In the summer of 1941, following the invasion of the Soviet Union, violence escalated in the Romanian sector. It was primarily Romanian troops and the local gendarmerie who acted with brutal force in Rădăuți. Executions, robberies, and violent assaults by parts of the civilian population occurred immediately. Deportations to Transnistria began in the late summer of 1941. This area was not a camp in the classic sense, but a vast, barely administered death zone. Here, people did not die in gas chambers, but through calculated starvation, cold, typhus, and arbitrary killings. The number of victims cannot be exactly recorded but is estimated to be in the range of several hundred thousand people. Among the deportees was Deborah's entire family – her parents and three brothers. Albert achieved the impossible: through his brother, who held a significant position at the military court in Iași and had access to Marshal Antonescu, he obtained a repatriation permit. A nearly unique occurrence that brought the entire Alpern family back to Rădăuți.

 

The Voluntary Path into Hell – The Courier of Hope

After his own family was safe, Albert could have remained silent. Instead, he voluntarily returned to Transnistria as a courier. His work was a matter of extreme logistical hardship under constant threat to his life. He was the only link between the deportees, who legally no longer existed, and the outside world. He smuggled: 192 letters: This collection is today an archive of pain and hope.

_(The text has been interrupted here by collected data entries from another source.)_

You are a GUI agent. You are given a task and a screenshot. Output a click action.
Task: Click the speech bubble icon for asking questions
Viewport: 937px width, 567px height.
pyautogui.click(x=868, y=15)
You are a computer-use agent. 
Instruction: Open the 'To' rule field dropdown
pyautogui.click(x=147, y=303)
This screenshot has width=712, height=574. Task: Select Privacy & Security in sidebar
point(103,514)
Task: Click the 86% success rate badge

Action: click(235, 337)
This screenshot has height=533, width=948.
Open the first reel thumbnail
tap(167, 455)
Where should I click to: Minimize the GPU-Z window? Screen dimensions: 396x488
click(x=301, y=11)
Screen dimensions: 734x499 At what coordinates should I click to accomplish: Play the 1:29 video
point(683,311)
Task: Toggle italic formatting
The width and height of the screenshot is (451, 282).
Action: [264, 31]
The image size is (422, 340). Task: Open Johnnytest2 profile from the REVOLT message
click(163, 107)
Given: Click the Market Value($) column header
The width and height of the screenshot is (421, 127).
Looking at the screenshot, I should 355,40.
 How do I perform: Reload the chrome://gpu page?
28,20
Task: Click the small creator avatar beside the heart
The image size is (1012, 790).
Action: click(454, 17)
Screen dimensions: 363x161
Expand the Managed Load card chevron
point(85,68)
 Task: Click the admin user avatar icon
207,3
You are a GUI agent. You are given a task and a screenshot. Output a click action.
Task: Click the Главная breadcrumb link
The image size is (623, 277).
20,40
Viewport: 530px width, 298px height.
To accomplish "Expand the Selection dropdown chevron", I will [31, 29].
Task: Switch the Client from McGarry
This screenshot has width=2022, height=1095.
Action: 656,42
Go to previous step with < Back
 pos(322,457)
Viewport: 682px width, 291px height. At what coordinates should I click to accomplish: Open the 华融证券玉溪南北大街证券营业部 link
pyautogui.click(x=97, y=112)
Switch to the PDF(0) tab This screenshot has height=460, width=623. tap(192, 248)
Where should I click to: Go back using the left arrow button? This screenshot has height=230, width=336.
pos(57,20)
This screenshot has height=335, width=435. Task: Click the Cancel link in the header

They contained signs of life and pleas for help. Essential goods: He brought medicine, candles, and clothing. Tools for dignity: He transported chemicals for tanning, simple dental instruments, fabric scraps, and sewing materials. This enabled the people in the camps to maintain a minimal livelihood and a remnant of self-respect through manual labor.

 

Arrest and the Destruction of Civil Existence

At the Chernivtsi railway station, Albert was finally arrested. The Romanian secret police searched for an espionage charge, found none, and instead constructed a case for "circumventing censorship." The trial was political theater. As a lawyer, Albert knew the law, but he faced a system that had long since wielded the law as a weapon against humanity. His license to practice law was revoked, his assets were confiscated, and his professional existence was destroyed. The conviction was an attempt to destroy the moral authority of a man who had acted against state cruelty.

 

The Soviet Perversion: From Savior to Gulag Prisoner

After the collapse of the Antonescu regime in 1944, no justice followed. The Soviet occupying power did not see him as a lifesaver but arbitrarily classified him as an "ethnic German" based on his name and biography. The Jewish community of Rădăuți – people who had survived the war only through his courage – wrote an impressive letter to the Soviet authorities. They testified that he was Czech, spoke Yiddish, and had actively saved hundreds of people from death. That a Jewish community in a Stalinist state dared to write such a letter is a historical event in itself. But the Soviets ignored it. Albert was sentenced to forced labor in a Soviet Gulag and deported to a copper mine. For three years, he survived under inhumane conditions.

 

Ansuchen der Kultusgemeinde Radauti an den NKWD Albert Twers nicht zu verfolgenAnsuchen der Kultusgemeinde Radauti an den NKWD Albert Twers nicht zu verfolgenAnsuchen der Kultusgemeinde Radauti an den NKWD Albert Twers nicht zu verfolgen
Request by the Radauti religious community to the NKVD Albert Twers not to be pursued

An End in Quiet Dignity

When he returned, he was barely recognizable. Under the communist regime in Romania, he was never allowed to work as a lawyer again. He was demoted to a simple worker in a sawmill. Yet he remained a man of quiet dignity. He spoke little, never complained, and preserved his humanity in a world that did not reward it. Albert Twers died in 1972 in his hometown of Rădăuți.

 

Legacy

His life stands for the decision to do what is right, even when the state forbids it. He stands for the fact that civil courage is a form of love for people, not for systems. Dr. Albert Twers proved that the dignity of the individual can be stronger than the violence of any dictatorship.